■ **What you should do**: Your answer should be the records again, unchanged in wording and free of images.

■ **Provided entries**:
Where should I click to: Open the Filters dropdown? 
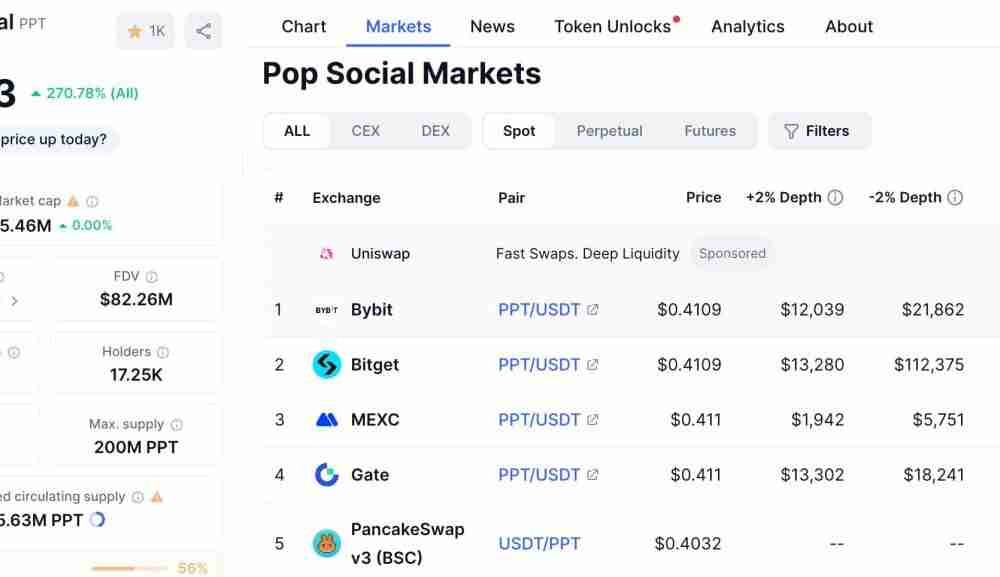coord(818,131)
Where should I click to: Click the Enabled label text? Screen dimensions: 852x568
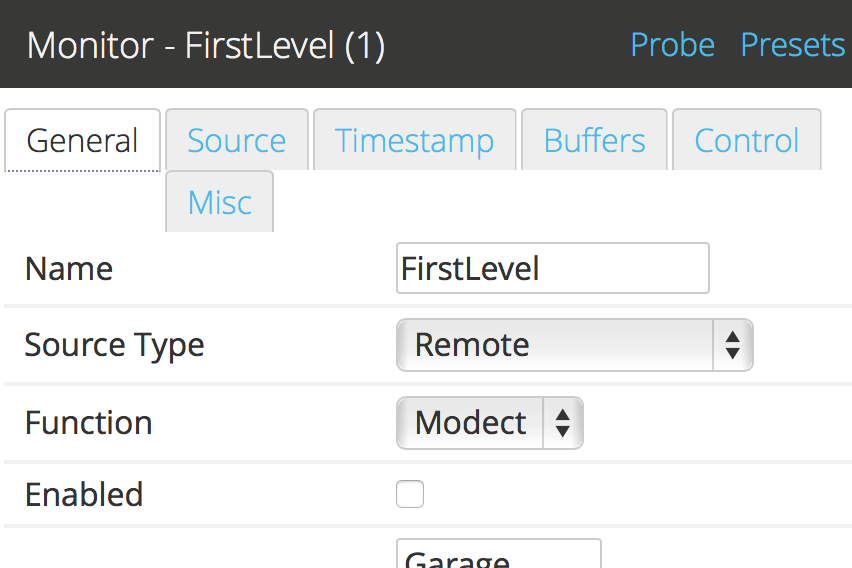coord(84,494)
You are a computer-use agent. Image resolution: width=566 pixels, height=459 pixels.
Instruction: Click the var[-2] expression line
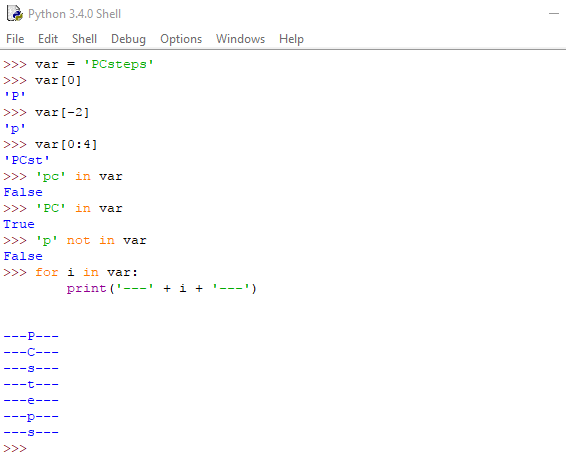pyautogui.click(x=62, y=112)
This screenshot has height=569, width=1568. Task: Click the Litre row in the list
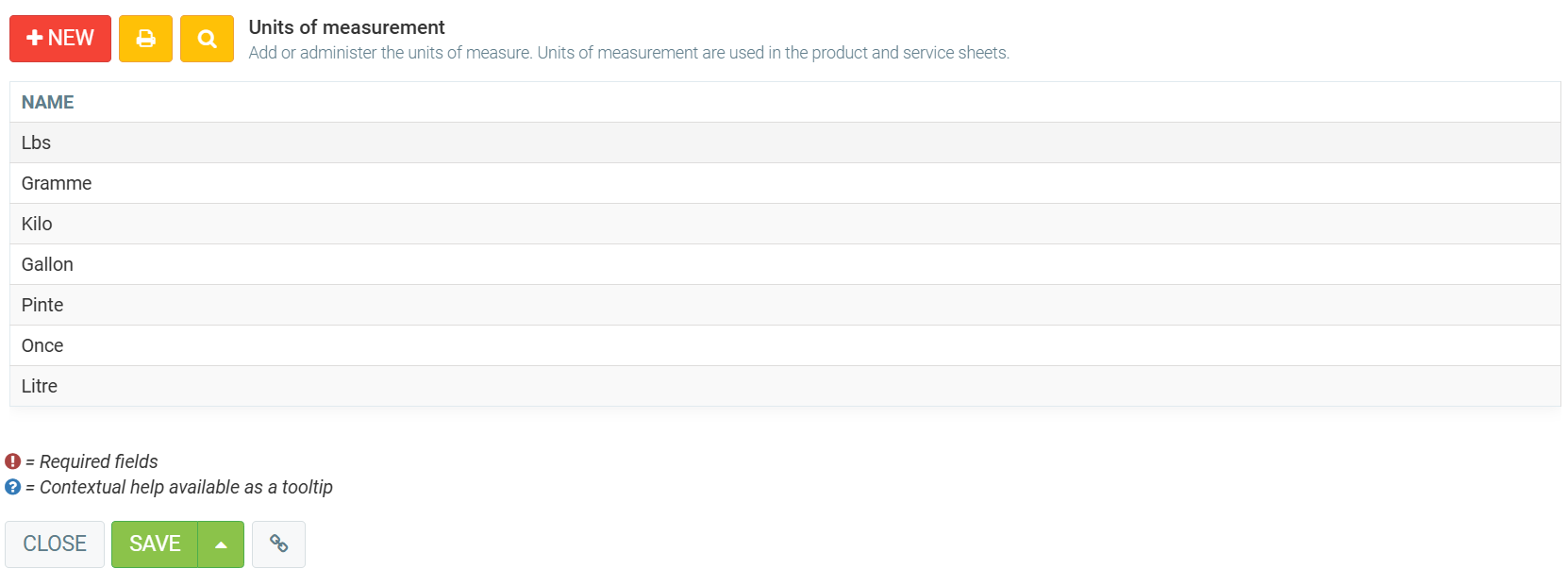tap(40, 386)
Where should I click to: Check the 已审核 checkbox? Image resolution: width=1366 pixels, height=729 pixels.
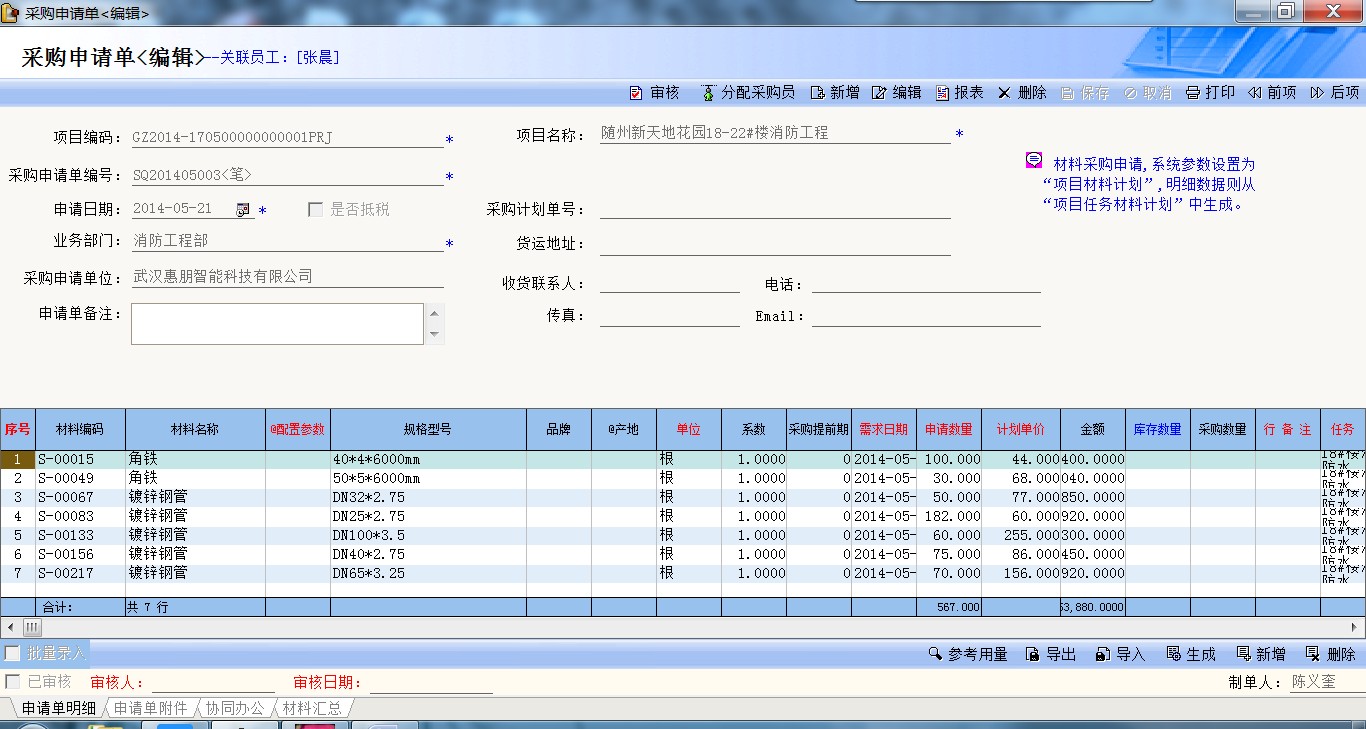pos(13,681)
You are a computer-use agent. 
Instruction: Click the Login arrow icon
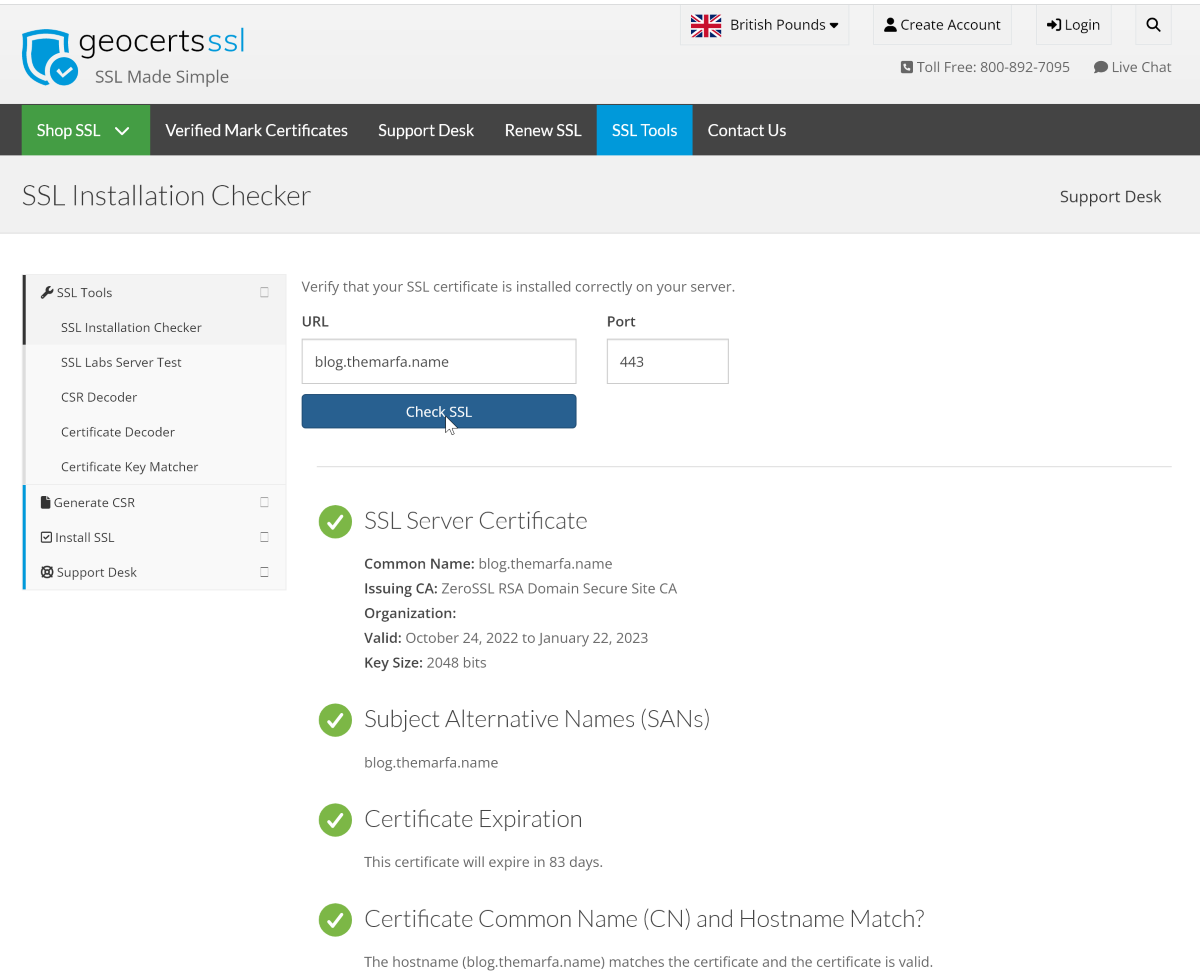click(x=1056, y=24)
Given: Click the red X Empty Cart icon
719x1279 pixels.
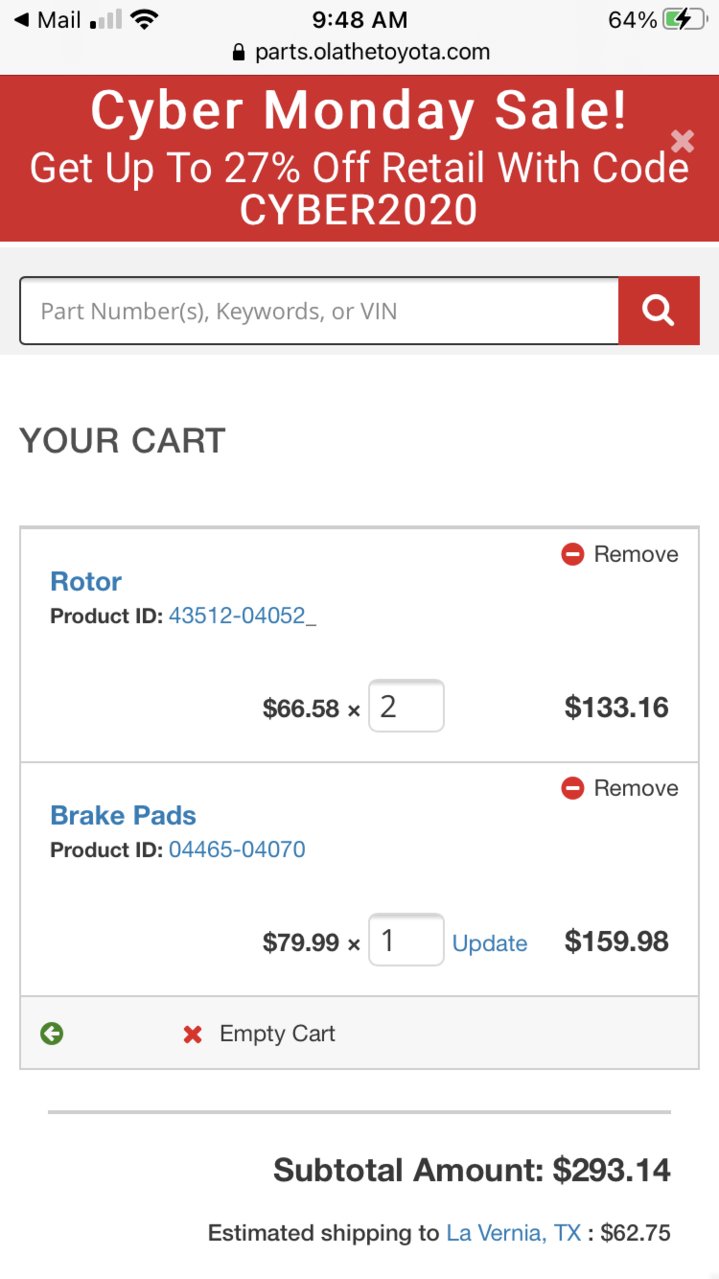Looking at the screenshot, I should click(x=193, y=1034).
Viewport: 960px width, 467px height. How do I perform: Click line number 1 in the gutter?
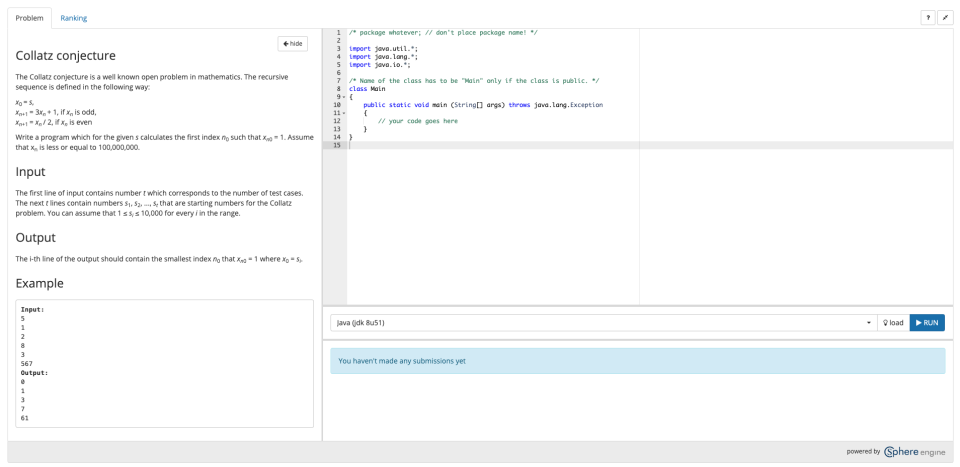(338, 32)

■ **Written response**:
Where should I click to: Open the Filters dropdown? 
coord(818,131)
Where should I click to: Click the Enabled label text? Screen dimensions: 852x568
coord(84,494)
You are a computer-use agent. Image resolution: width=566 pixels, height=459 pixels.
Instruction: Click the var[-2] expression line
pyautogui.click(x=62, y=112)
This screenshot has height=569, width=1568. Task: Click the Litre row in the list
tap(40, 386)
Where should I click to: Check the 已审核 checkbox? Image resolution: width=1366 pixels, height=729 pixels.
pos(13,681)
You are a computer-use agent. 
Instruction: Click the Login arrow icon
click(x=1056, y=24)
Given: Click the red X Empty Cart icon
719x1279 pixels.
Looking at the screenshot, I should click(x=193, y=1034).
Viewport: 960px width, 467px height. How do I perform: Click line number 1 in the gutter?
(338, 32)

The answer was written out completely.